──────── Page text ────────

For example, suppose we have a file where each record contains
24 values with the temperatures for each hour of the day. These temperatures are in Fahrenheit
and we need to convert them to 24 Celsius values. Without arrays we need to repeat the same calculation for all 24 temperature
variables*/
/*Question
When reading in array below which terminology is correct: temp1-temp24, temp1-24, or temp1_temp24?
*/
data temp;
input ctemp1-ctemp24; cards;
5 5 7 4 8 5 3 3 5 5 6 8 9 9 8 11 11 12 6 5 3 4 7 6
;
Ftemp1 = 9/5*(ctemp1+32);
Ftemp2 = 9/5*(ctemp2+32);
. . .
Ftemp24 = 9/5*(cemp24+32);
run;
proc print; run;
/*An alternative is to define arrays and use a loop to process the calculation for all variables*/
data temp;
input ctemp1-ctemp24; cards;
5 5 7 4 8 5 3 3 5 5 6 8 9 9 8 11 11 12 6 5 3 4 7 6
; run;
data temp1; set temp;
array Ctemp [24] ctemp1-ctemp24;
array Ftemp [24] Ftemp1-Ftemp24;
do i = 1 to 24;
Ftemp[i] = 5/9*(Ctemp[i]+32);
end;
run;
proc print data=temp1; run;
/*can also create multi-dimentional arrays or matrices
i.e. the command “array sale_array {3, 12} sales1-sales12 exp1-exp12 comm1-comm12;”

──────── Data segment ────────

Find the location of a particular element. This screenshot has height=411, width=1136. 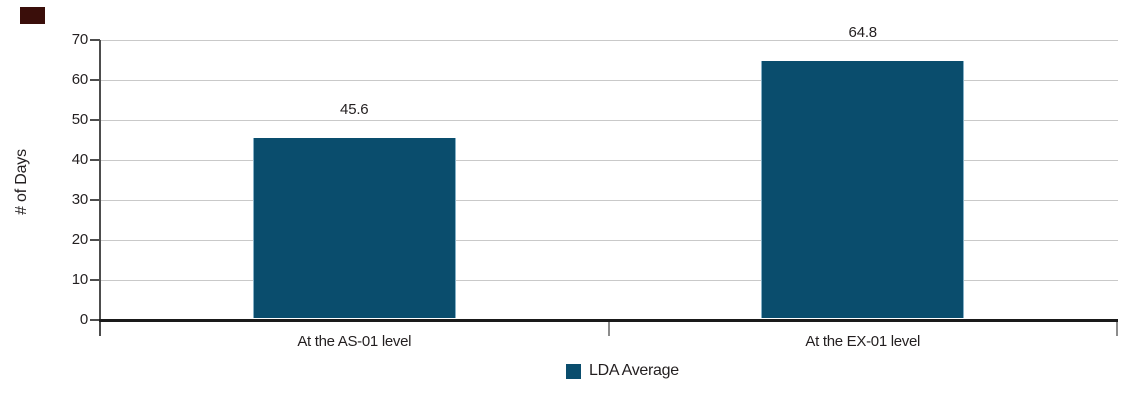

y-tick-label: 60 is located at coordinates (80, 80).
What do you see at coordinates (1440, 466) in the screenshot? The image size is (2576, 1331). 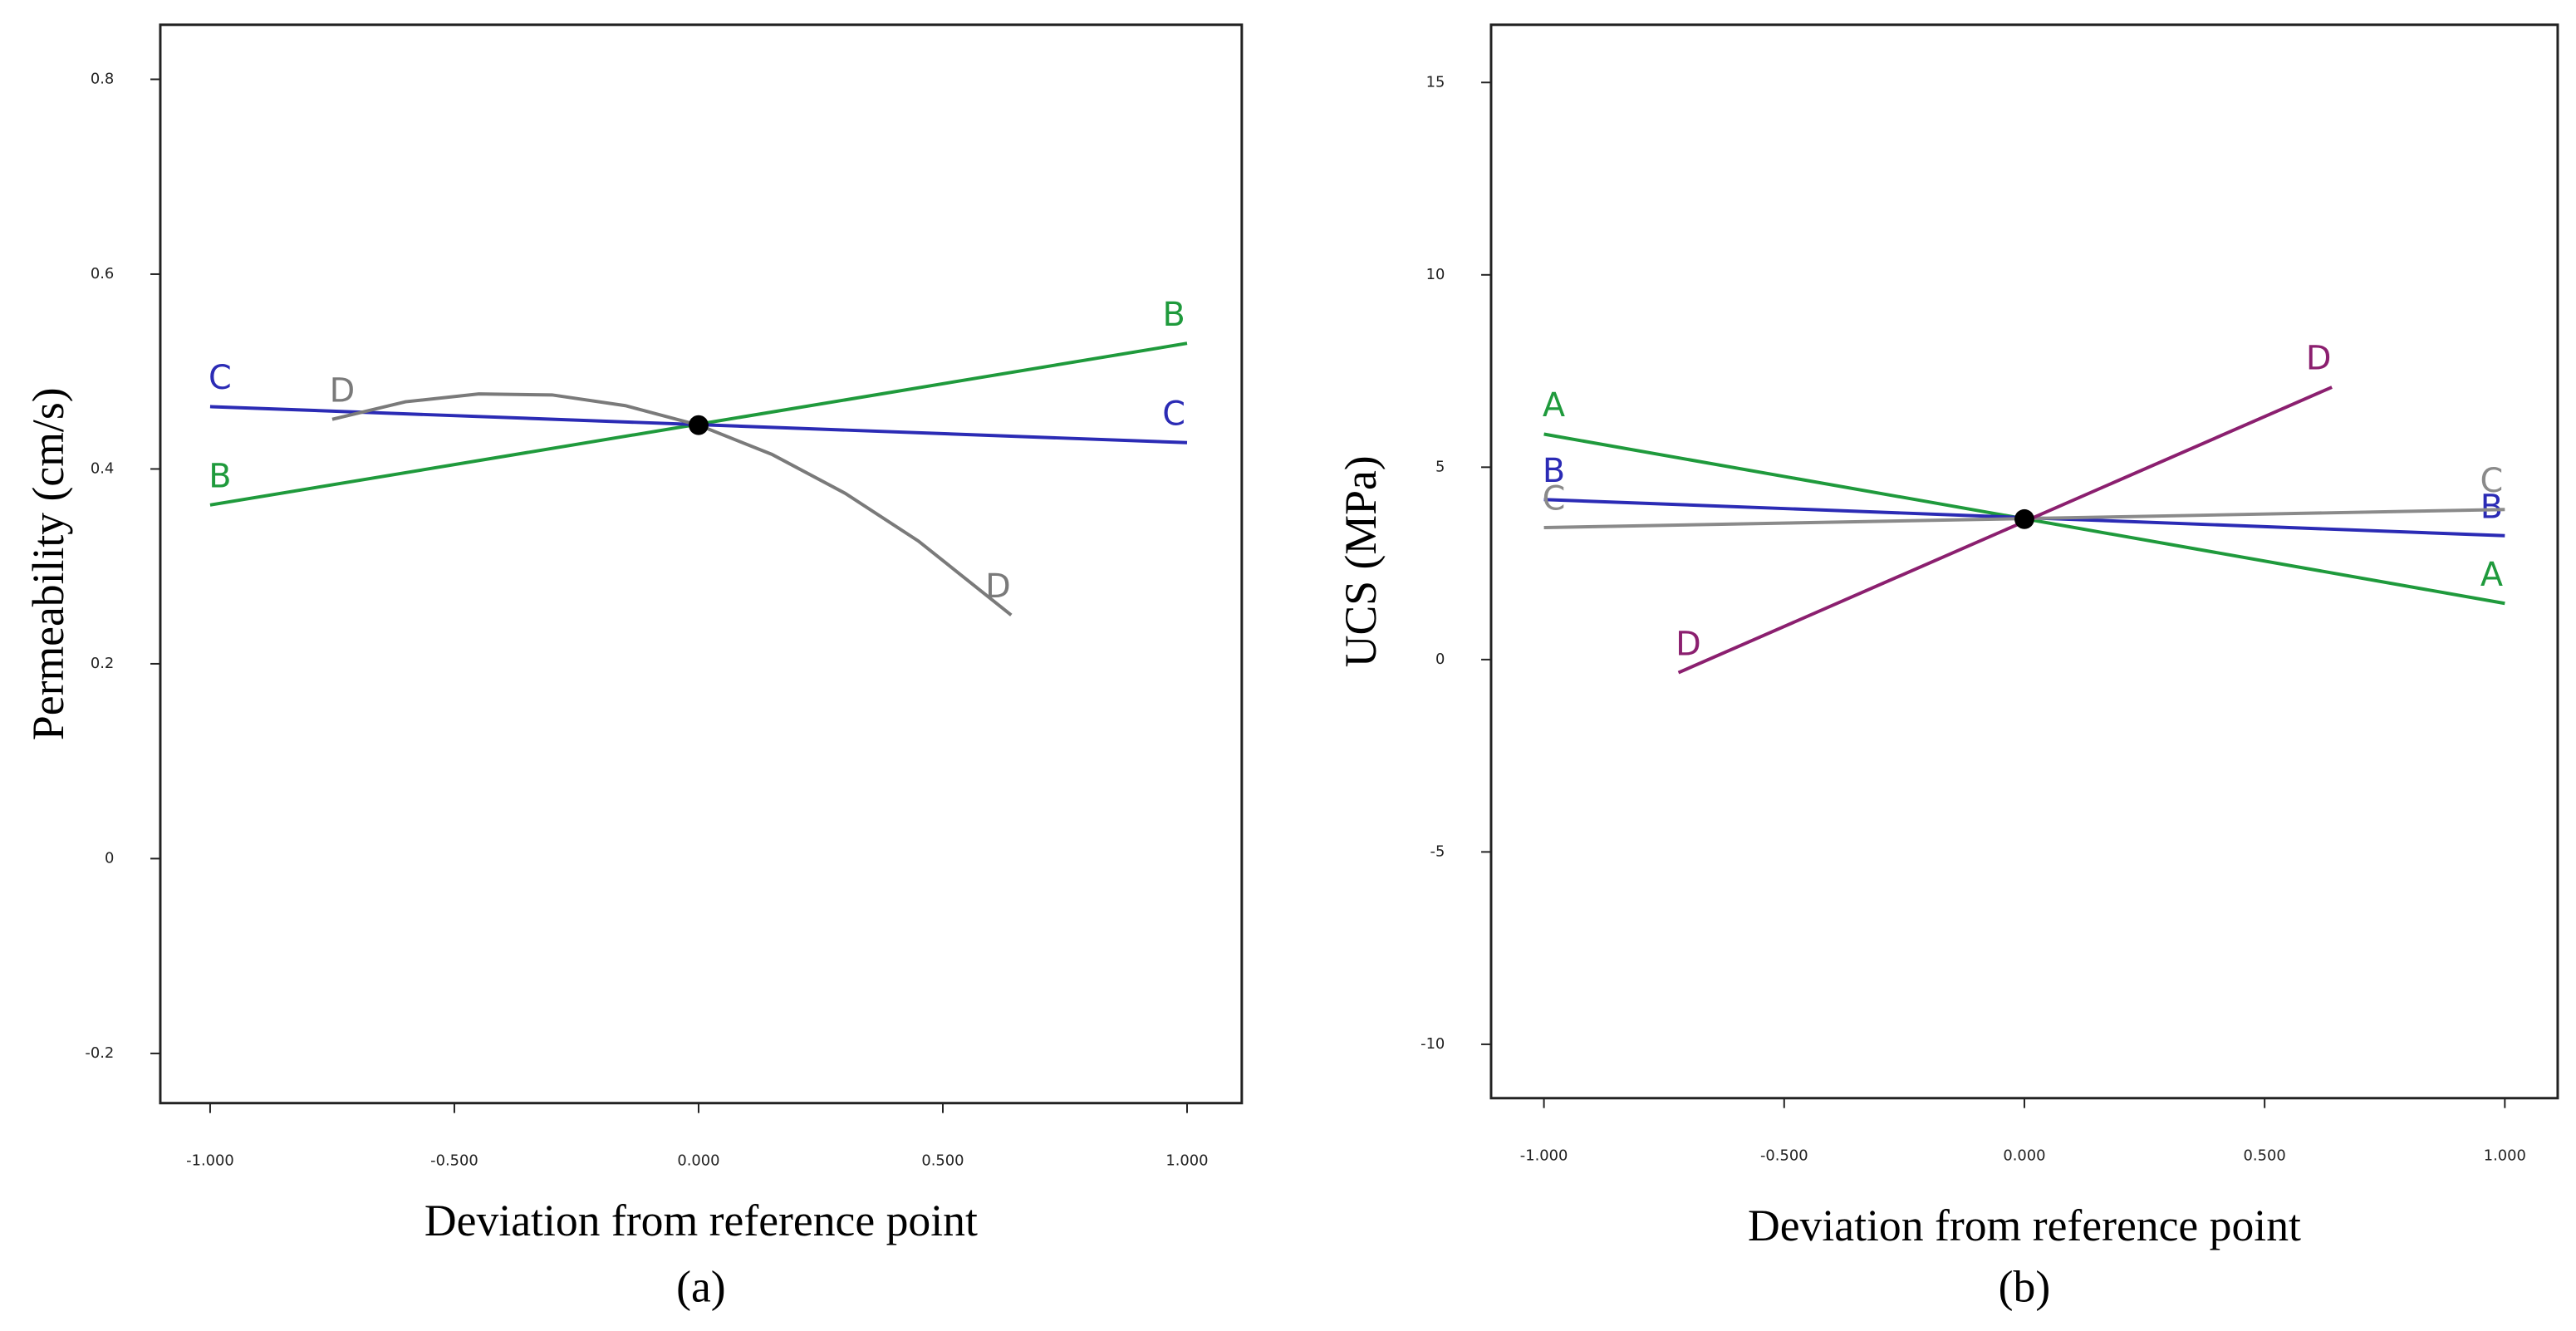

────────

* _What to work on_
In the temperature-conversion text, what is offered as the alternative to repeating the same calculation for each of the 24 temperature variables?

* _Answer space_
Defining arrays and using a loop to process the calculation for all variables.